What is the smallest n-gon such that there can be an interior point further from all boundary points than the points are from each of their neighbors?

Question

This is a "sequel" question to What is the maximum n-gon such that there can't be an interior point further from all boundary points than the boundary points are from each other?

In the previous question I asked:

Given a polygon with n vertices, how small can n be before it is impossible to have an interior point p such that the distance from any vertex b to p is greater than the distance from b to its nearest adjacent vertex, b'?

For example, for any triangle, it seems that an interior point will be closer to at least one vertex than that vertex is to its nearest neighbor.

From my own inspection, it seems like the answer might be 6 - a regular hexagon is the first shape for which a point at the center is the same distance from each vertex as the vertices are from their nearest neighbors.

However, I can't figure out how to formulate a rule, or apply the intuition from the regular hexagon to irregular shapes.

For my use case, it would be useful to know "below n vertices, there is no way to have such an interior point."

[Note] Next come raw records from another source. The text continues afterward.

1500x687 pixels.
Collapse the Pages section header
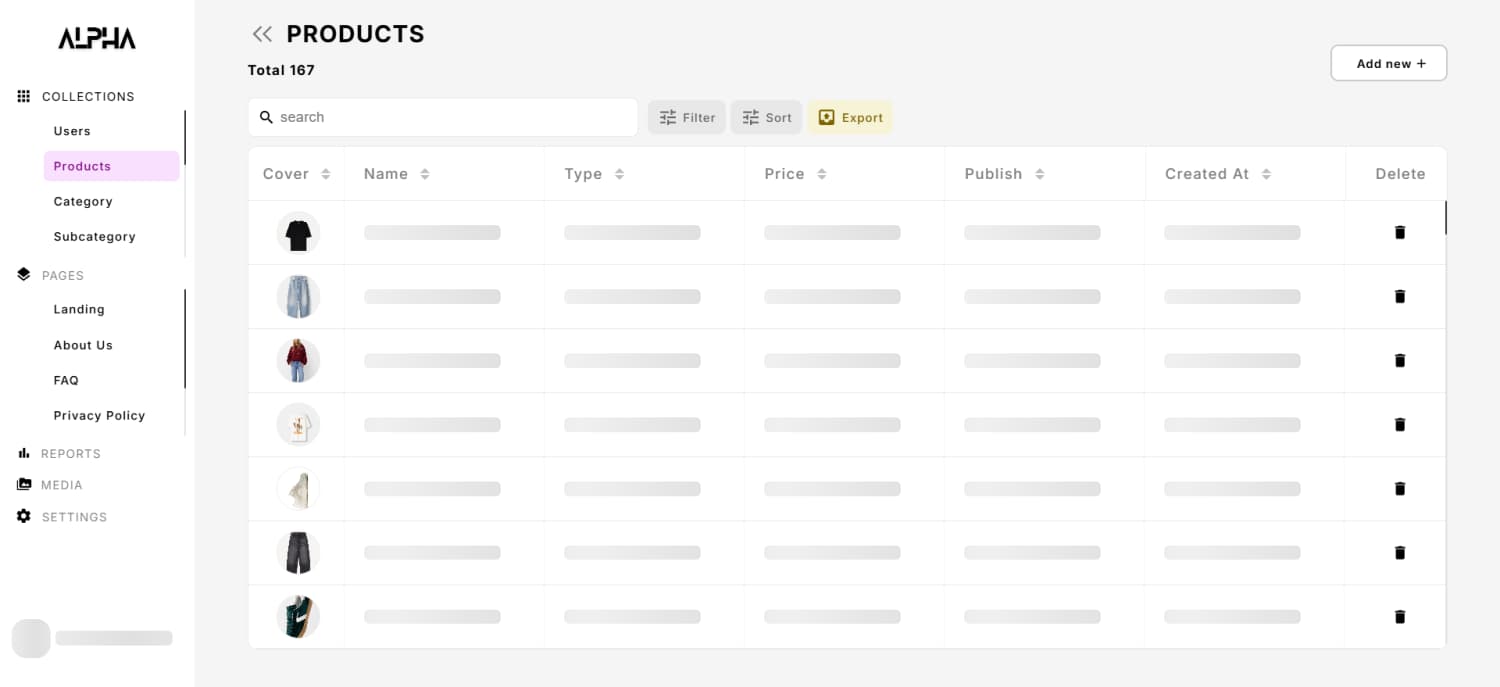click(x=62, y=275)
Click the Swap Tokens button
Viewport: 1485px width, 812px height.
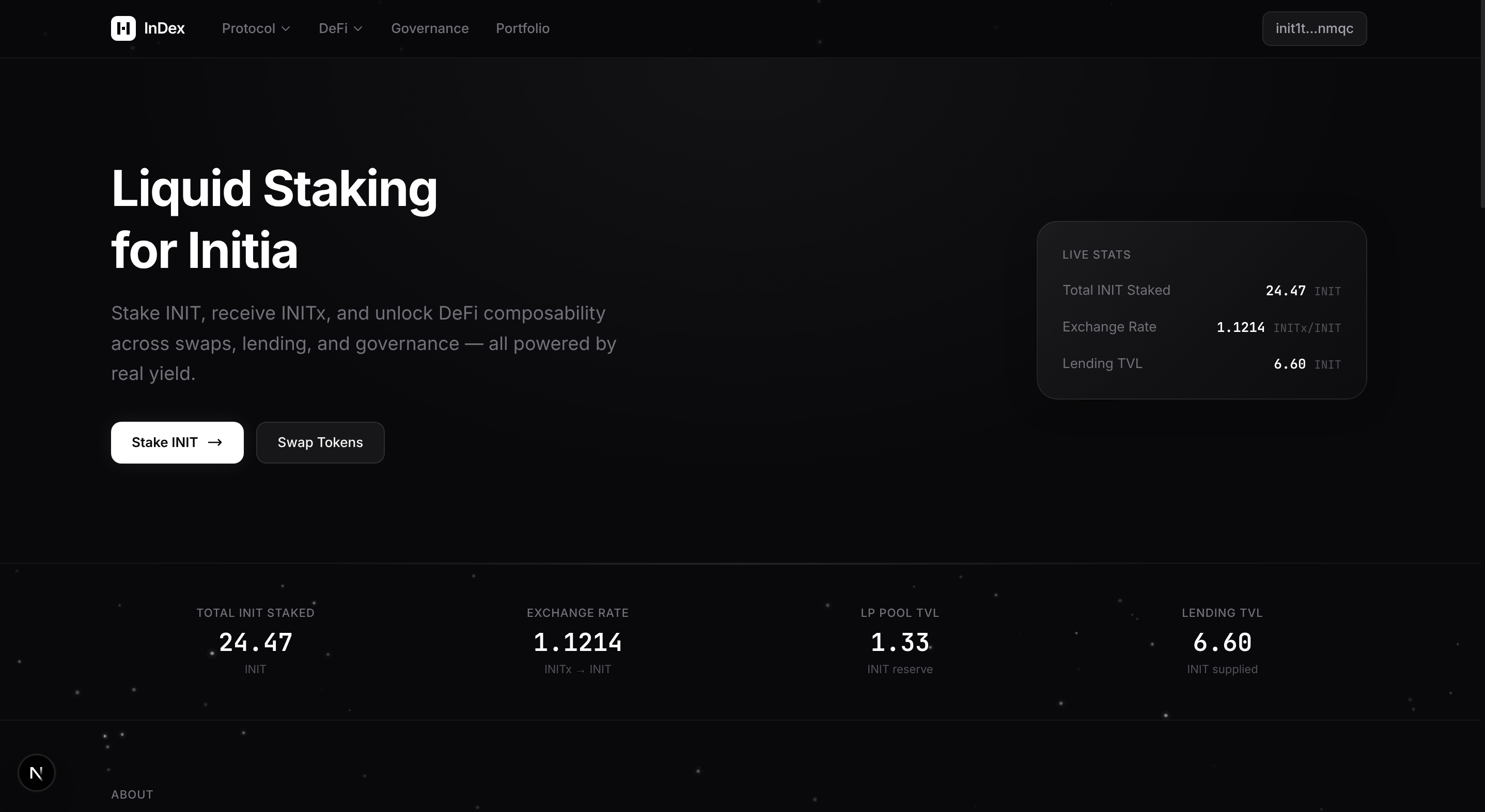(321, 442)
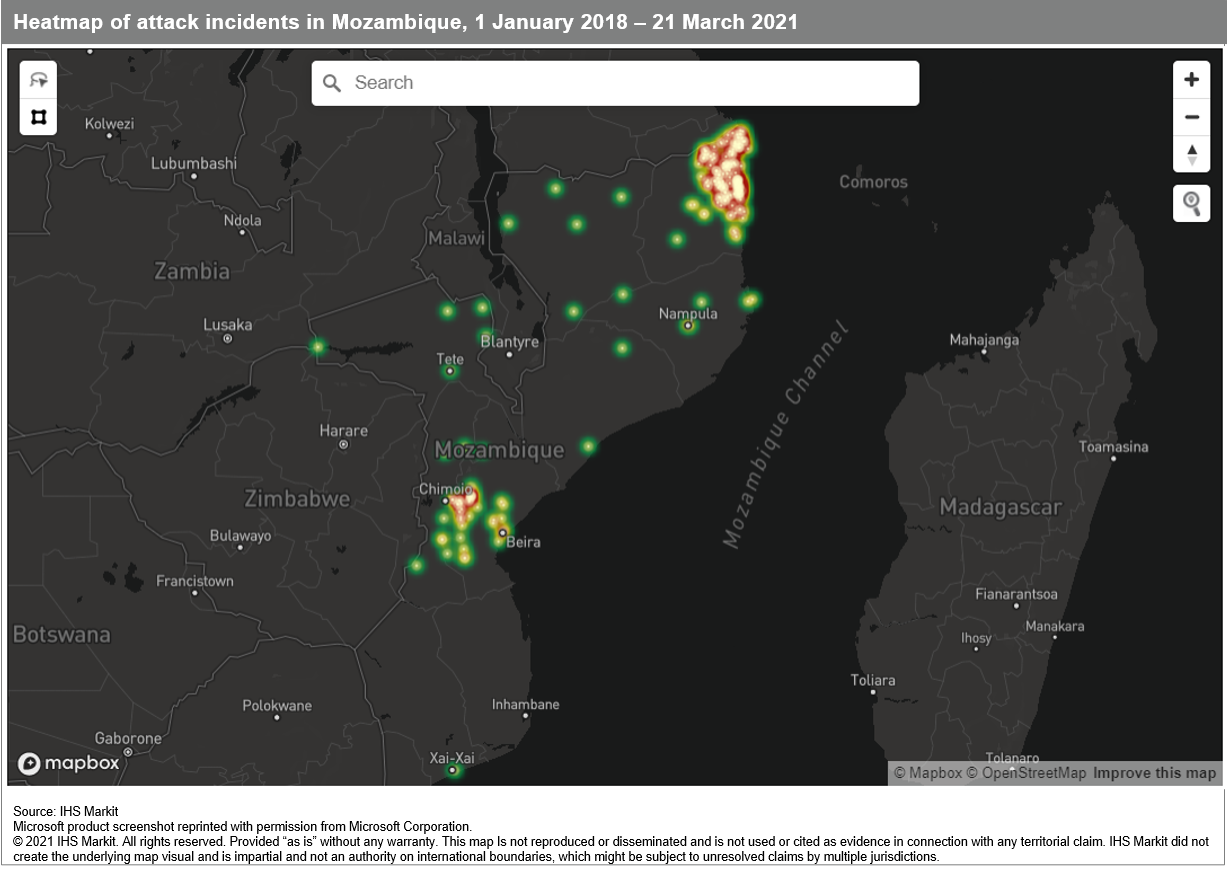1227x891 pixels.
Task: Click the Mozambique country label
Action: pos(500,450)
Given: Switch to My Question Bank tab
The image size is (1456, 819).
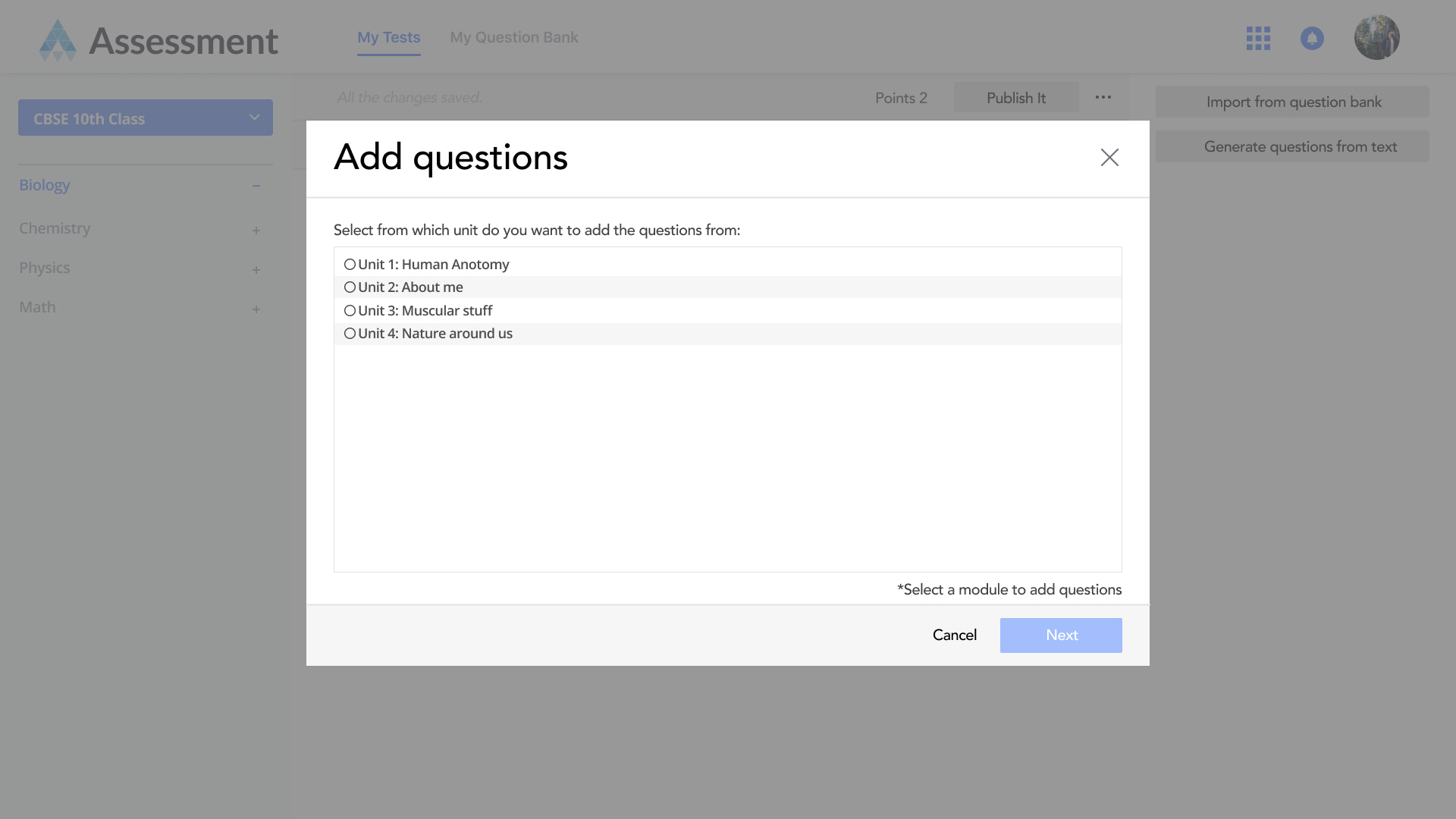Looking at the screenshot, I should coord(513,37).
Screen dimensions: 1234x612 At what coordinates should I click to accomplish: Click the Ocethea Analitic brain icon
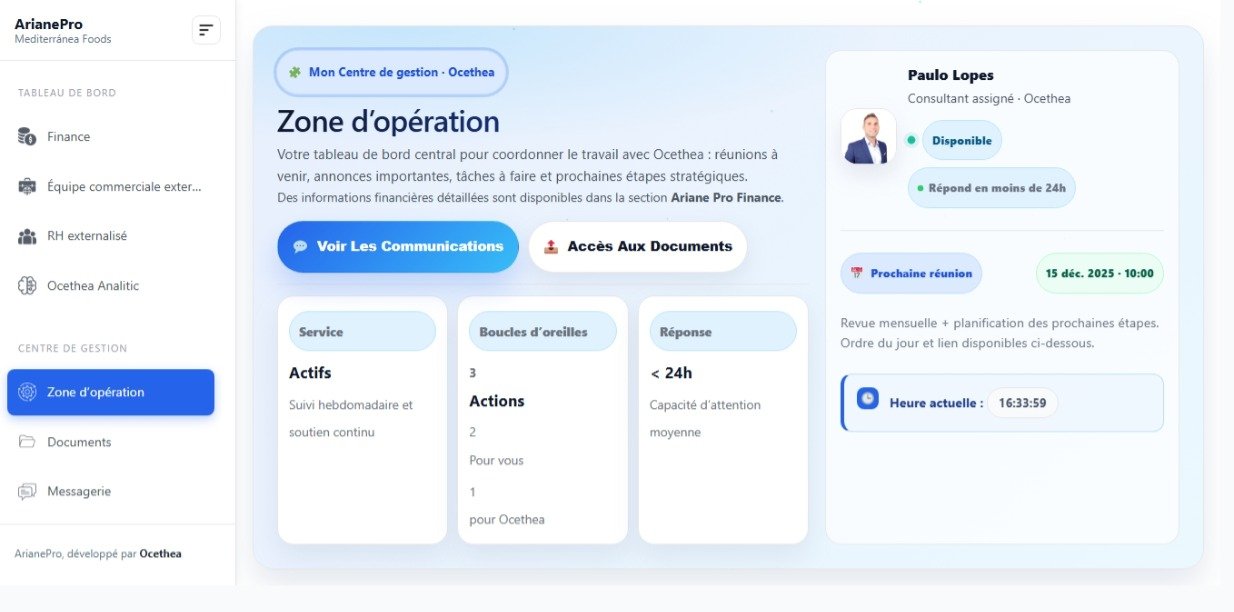[x=27, y=286]
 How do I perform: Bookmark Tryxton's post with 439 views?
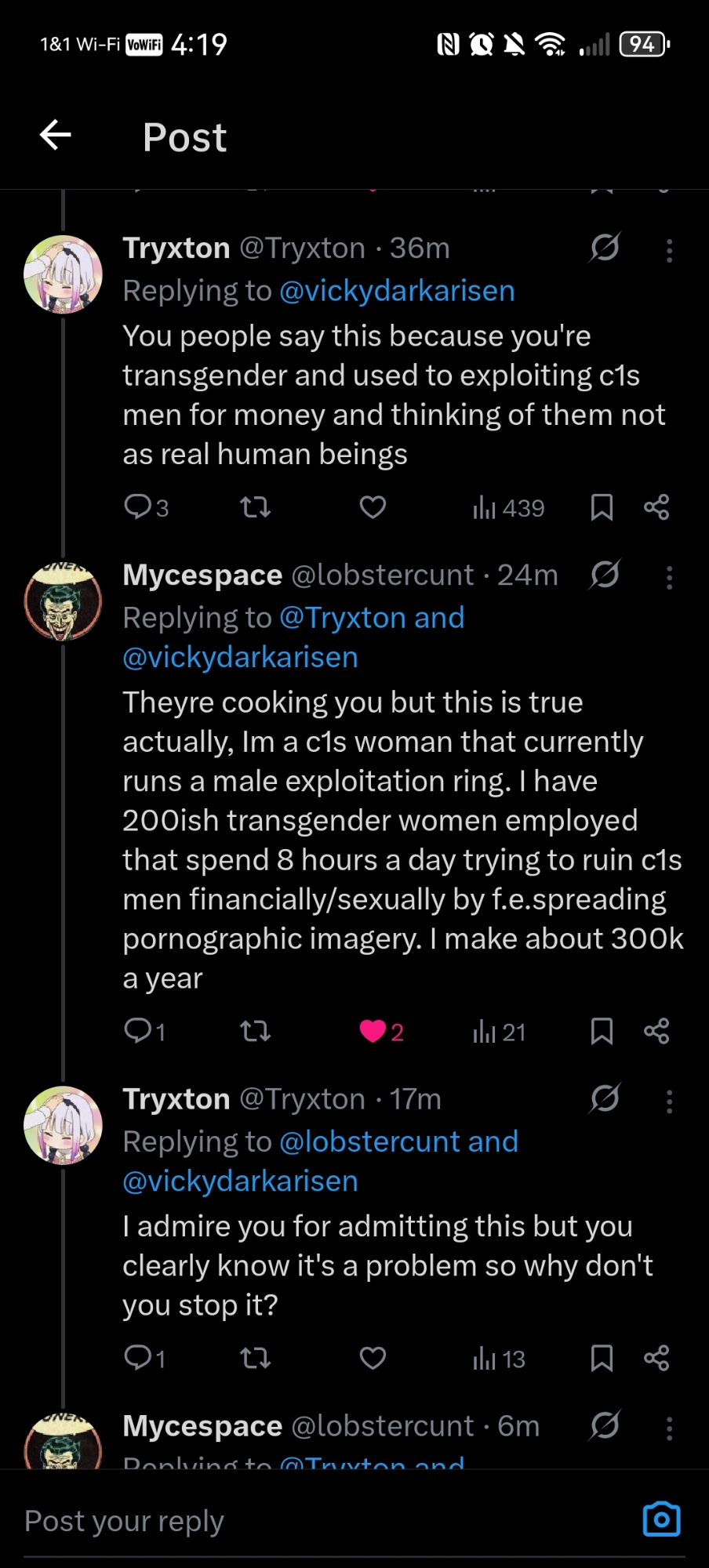click(602, 508)
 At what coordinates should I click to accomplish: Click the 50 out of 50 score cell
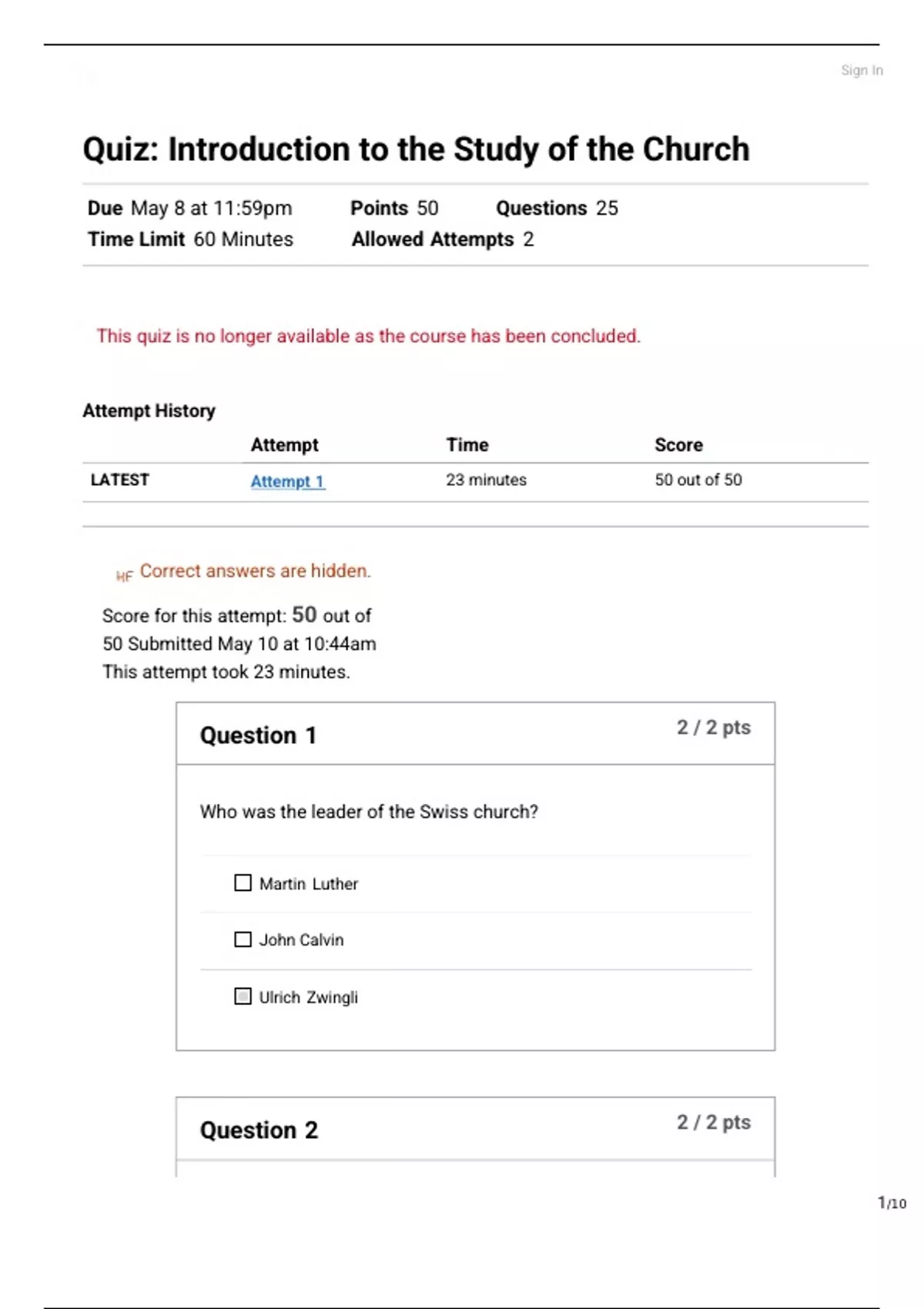point(698,480)
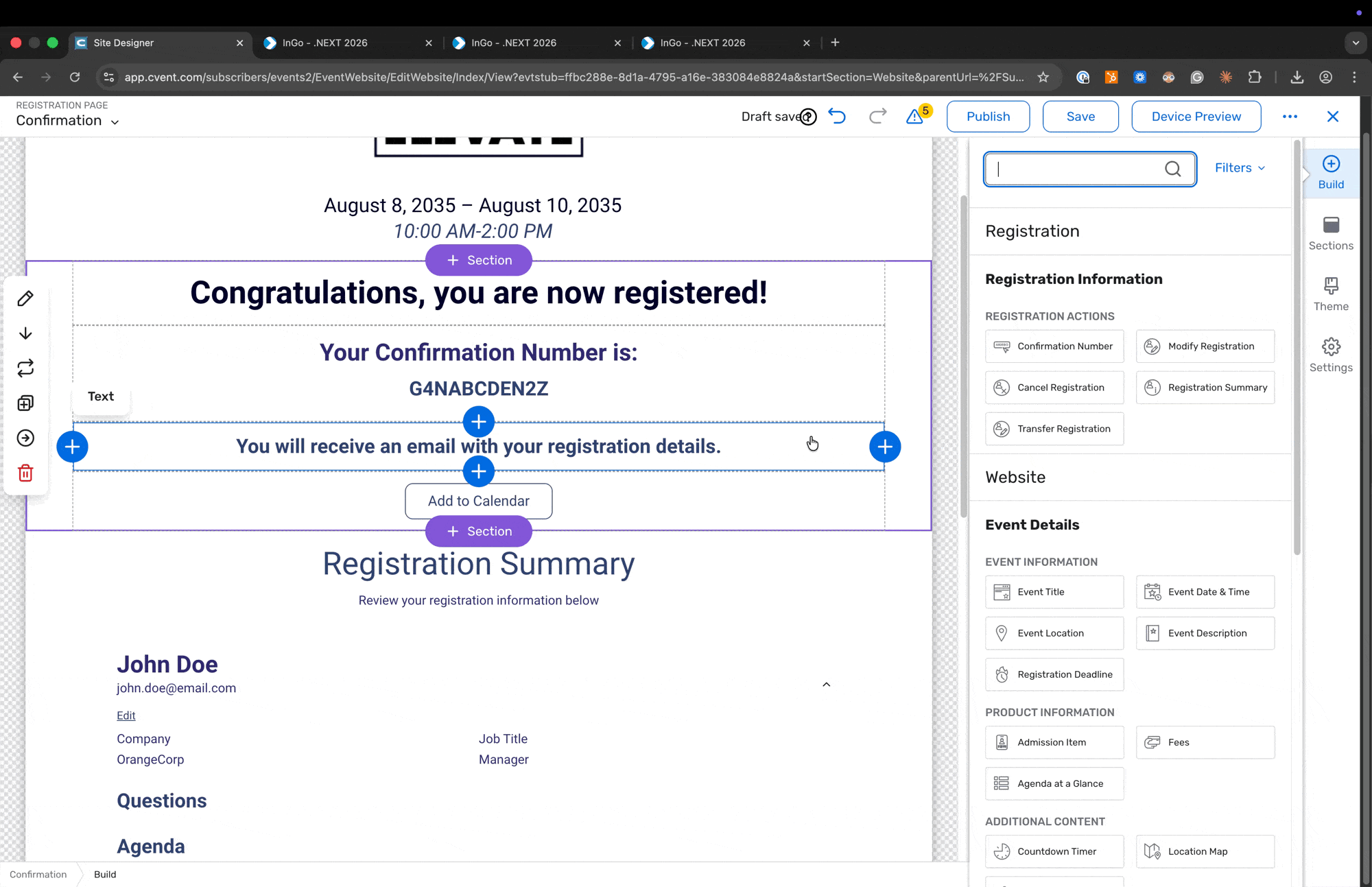The width and height of the screenshot is (1372, 887).
Task: Select the Countdown Timer widget
Action: [1054, 851]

My updated question is: how small can $n$ be before it is impossible to have a point $p$ such that the distance from any vertex $b$ to $p$ is greater than the distance from $b$ to either of its adjacent vertices, $b'$?

Answer 1

Let $A$ and $B$ be a pair of consecutive vertices and $P$ be the point in question. If $PA$ and $PB$ are both longer than $AB$, then angle $P$ in triangle $ABP$ has to measure less than $60°$. To make up a full revolution there have to be seven or more different angles of this type at $P$, each opposite a different side of the polygon.

So there are no candidates with fewer than seven sides. But the center of a regular heptagon is farther from the vertices than the length of any side making seven sides a sharp lower bound.